PROBLEM SET:
• A. Why does the article on the Tame Impala song "Is It True" give it both a February 14, 2020 date and an August 7, 2020 date? Answer in one to three sentences.
• B. Which genres does the article on the Tame Impala song "Is It True" list for the single?
• C. Continue the article on the Tame Impala song "Is It True" from where it stops.
___ TEXT EXCERPT ___
Single by Tame Impala

from the album The Slow Rush
- Released: 7 August 2020
- Genre: Disco; psychedelic rock; boogie; funk;
- Length: 3:58 5:23 (Four Tet remix)
- Label: Modular Recordings
- Songwriter: Kevin Parker
- Producer: Kevin Parker

Tame Impala singles chronology
| "Breathe Deeper" (2020) | "Is It True" (2020) | "No Choice" (2021) |

Music video
- "Is It True" on YouTube

= Is It True (Tame Impala song) =

"Is It True" is a 2020 single by Australian psychedelic project Tame Impala and the sixth and final single released in promotion of their fourth studio album, The Slow Rush. While it was initially released on February 14, 2020, as the ninth track on the album, a standalone single was released on August 7, 2020.

The song was remixed by Four Tet for the deluxe edition of the album called The Slow Rush – B-Sides and Remixes. A visualizer would be made for the remix in a similar style to the lyric video.
___ STUDY MATERIAL ___
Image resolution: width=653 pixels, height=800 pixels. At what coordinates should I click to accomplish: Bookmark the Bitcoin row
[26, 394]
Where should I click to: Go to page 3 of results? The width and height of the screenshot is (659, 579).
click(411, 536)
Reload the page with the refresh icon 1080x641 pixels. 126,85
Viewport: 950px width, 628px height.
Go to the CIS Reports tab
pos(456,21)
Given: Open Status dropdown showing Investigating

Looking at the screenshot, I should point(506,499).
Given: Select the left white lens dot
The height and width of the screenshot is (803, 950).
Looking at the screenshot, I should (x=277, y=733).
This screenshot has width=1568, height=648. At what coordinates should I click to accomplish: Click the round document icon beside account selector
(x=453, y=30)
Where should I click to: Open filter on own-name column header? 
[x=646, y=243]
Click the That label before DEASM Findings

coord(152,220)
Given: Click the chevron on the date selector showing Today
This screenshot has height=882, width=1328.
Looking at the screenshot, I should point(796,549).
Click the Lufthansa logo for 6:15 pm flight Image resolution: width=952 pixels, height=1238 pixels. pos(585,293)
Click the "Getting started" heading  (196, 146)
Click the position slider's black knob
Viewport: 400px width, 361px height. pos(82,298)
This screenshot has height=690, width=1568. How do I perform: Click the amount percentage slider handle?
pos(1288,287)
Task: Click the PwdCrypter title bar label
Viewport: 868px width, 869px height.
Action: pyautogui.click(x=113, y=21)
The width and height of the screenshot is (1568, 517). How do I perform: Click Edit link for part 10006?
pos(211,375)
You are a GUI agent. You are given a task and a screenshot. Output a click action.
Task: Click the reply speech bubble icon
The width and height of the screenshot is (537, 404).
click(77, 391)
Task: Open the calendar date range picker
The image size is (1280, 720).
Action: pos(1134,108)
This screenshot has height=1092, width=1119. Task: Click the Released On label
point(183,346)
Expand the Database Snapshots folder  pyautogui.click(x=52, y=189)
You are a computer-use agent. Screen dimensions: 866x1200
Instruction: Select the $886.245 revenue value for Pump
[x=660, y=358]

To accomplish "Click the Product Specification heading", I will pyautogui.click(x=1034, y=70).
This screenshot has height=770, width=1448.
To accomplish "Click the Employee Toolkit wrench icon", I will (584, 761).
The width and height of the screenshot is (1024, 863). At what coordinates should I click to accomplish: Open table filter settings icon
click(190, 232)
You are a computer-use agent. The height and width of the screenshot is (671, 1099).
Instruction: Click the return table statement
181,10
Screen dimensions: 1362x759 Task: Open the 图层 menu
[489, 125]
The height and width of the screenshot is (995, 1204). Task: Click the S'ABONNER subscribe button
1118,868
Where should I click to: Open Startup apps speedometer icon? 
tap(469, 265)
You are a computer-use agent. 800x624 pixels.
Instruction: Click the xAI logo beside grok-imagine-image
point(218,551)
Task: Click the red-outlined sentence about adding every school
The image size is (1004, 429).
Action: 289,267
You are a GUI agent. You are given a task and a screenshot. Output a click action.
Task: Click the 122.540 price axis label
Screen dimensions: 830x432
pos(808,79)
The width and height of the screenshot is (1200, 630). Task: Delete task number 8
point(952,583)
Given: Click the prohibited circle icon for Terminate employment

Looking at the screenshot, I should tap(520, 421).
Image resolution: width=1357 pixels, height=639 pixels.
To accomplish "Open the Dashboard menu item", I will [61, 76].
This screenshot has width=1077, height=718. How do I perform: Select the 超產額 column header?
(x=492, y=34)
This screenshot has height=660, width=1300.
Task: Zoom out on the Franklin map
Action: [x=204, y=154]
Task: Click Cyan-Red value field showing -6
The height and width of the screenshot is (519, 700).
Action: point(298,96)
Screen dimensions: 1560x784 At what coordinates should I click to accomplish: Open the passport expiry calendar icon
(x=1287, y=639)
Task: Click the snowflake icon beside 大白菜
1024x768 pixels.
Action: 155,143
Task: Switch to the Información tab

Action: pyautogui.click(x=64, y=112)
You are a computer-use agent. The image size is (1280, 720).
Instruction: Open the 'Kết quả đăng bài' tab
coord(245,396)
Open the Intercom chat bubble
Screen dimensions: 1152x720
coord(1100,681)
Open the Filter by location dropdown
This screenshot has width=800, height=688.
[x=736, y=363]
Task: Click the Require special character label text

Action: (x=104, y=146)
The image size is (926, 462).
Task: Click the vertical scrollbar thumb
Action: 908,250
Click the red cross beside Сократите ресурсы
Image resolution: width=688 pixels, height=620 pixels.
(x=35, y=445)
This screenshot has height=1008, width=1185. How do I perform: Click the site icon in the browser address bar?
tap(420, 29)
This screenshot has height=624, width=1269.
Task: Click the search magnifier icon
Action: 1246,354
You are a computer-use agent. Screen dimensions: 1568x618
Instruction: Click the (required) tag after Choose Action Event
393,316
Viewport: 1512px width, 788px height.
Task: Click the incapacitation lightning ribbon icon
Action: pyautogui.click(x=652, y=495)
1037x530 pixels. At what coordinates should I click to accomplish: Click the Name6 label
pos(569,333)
___
TASK RESPONSES:
• A. The song first came out on February 14, 2020, as the ninth track on the album The Slow Rush. A standalone single followed on August 7, 2020.

• B. Disco, psychedelic rock, boogie, funk

• C.
The song peaked at number 15 on the US Rock Airplay chart and number 10 on US Hot Rock & Alternative Songs chart in Billboard magazine.

== Promotion ==
Tame Impala performed the song live on The Late Show with Stephen Colbert during COVID lockdown, where on the video of the performance he "cloned himself".

== Composition ==
The song has been described as a disco track and a boogie track. The song has also been noted for being one of the more fun and happy tracks on the record featuring progressive and Vegas Strip-esque synthesizer work. The song has also been described as being a Pharrell Williams-like track.

== Lyric video ==
The lyric video was released on August 6, 2020 and features Kevin Parker singing the track over trippy & psychedelic visuals. The music video has been described as being reminiscent of Tame Impala's live shows as it also features visuals used in previous live shows. The music video also looks like it is being played on VHS tape with an "old-school TV Screen". The lyrics appear on the video in all white hue at the bottom of the screen.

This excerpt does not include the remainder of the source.